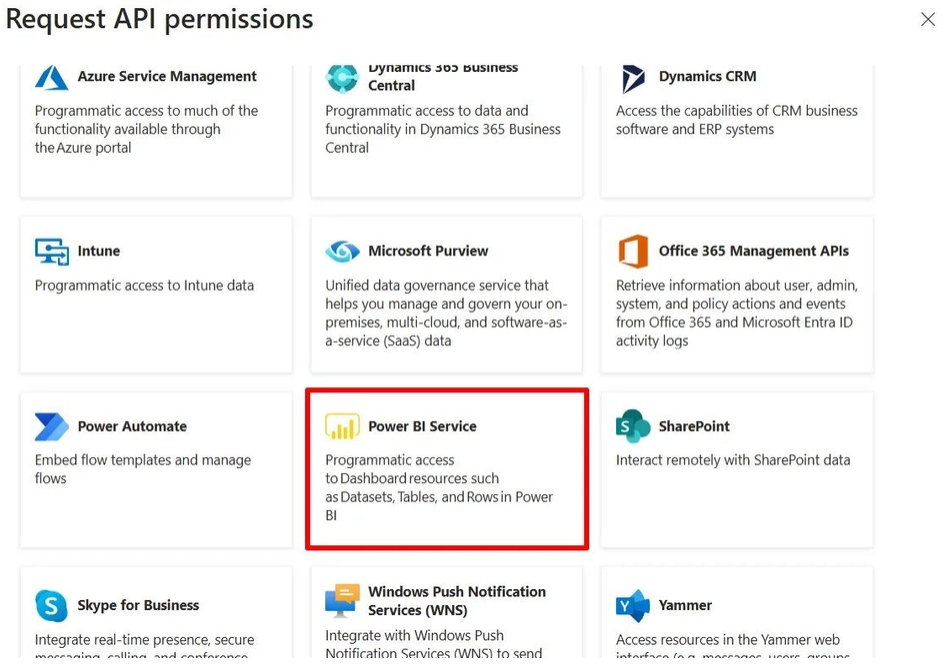Select the SharePoint description text
This screenshot has height=668, width=945.
pyautogui.click(x=733, y=460)
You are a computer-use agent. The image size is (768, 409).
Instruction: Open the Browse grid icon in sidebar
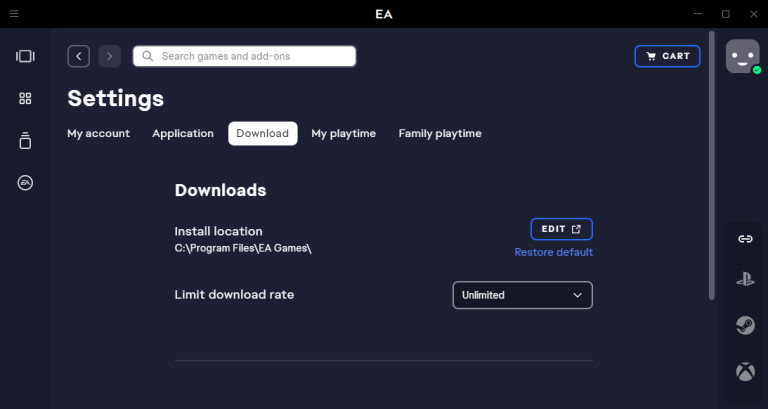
.....
What to produce
Leaving the pictures out, copy exactly the lines from the line that contains "You are a computer-use" to the last line of the data, both ends included.

Finished task
You are a computer-use agent. The image size is (768, 409).
Instruction: Open the Browse grid icon in sidebar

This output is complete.